Crollo Ponte Morandi, stop al recupero dei beni nelle case

(Teleborsa) – Torna la paura a Genova, scricchiolii sono stati uditi, nella notte e stamani, provenire dal moncone est di Ponte Morandi e per questo motivo i vigili del fuoco hanno deciso di interrompere le operazioni di recupero degli oggetti personali dalle abitazioni evacuate. A dare l’allarme sono stati alcuni cittadini. 

Intanto, Autostrade per l’Italia ha ricevuto la lettera di contestazione del Ministero delle Infrastrutture e dei Trasporti (MIT). Una lettera già preannunciata dalla stampa nei giorni scorsi. Il Ministero ha assegnato alla società il termine di 15 giorni per fornire le relative controdeduzioni in relazione al crollo del Ponte Morandi a Genova. 

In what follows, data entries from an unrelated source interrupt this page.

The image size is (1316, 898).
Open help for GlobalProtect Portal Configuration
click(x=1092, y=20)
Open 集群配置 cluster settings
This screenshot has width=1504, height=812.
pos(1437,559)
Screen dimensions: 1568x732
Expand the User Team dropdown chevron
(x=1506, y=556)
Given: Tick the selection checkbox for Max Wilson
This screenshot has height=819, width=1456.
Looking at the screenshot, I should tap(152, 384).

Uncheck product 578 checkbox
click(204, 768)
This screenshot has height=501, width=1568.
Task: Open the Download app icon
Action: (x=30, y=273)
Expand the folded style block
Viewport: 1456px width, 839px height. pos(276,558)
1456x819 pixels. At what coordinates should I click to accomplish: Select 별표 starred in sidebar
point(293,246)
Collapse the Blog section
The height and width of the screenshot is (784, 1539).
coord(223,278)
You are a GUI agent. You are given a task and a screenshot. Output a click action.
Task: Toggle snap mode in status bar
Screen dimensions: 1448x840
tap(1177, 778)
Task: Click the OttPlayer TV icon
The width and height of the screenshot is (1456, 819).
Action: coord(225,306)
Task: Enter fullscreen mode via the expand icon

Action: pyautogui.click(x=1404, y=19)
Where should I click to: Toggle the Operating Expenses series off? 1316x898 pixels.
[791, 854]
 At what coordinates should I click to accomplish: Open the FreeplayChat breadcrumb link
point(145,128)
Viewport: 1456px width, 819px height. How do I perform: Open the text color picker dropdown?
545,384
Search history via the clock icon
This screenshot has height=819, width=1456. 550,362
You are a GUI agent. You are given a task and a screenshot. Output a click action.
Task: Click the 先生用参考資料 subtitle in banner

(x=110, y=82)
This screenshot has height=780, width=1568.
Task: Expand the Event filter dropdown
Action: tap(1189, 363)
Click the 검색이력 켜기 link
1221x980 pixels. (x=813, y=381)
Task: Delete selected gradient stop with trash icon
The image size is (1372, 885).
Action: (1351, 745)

All’origine del crollo “una serie di concause” e non solo la rottura di uno strallo, come rivelato da Roberto Ferrazza, Presidente della Commissione ispettivaistituita dal Ministero dei Trasporti e delle Infrastrutture per cercare di fare chiarezza sull’accaduto. 

Dopo la tragedia in cui hanno perso la vita 43 persone, ora si pensa alla ricostruzione, dopo il dolore, la rabbia, lo sdegno, la commozione che ha accompagnato ifunerali di stato di sabato 18 agosto, ora Genova tenta di rialzarsi. 

Un CdM straordinario ha già stanziato nuove risorse per gestire l’emergenza di viabilità e trasporti, mentre oggi 20 agosto saranno 11 i nuclei familiari sfollati che riceveranno appartamenti pronti mentre nelle prossime settimane saranno sistemati altri 40 nuclei familiari, spiegano i responsabili della struttura del Comune di Genova che si occupa delle assegnazioni. La tragedia de Ponte Morandi a Genova ha riportato alla luce in questi ultimi giorni una delle grandi problematiche del nostro Paese: l’assenza di investimenti.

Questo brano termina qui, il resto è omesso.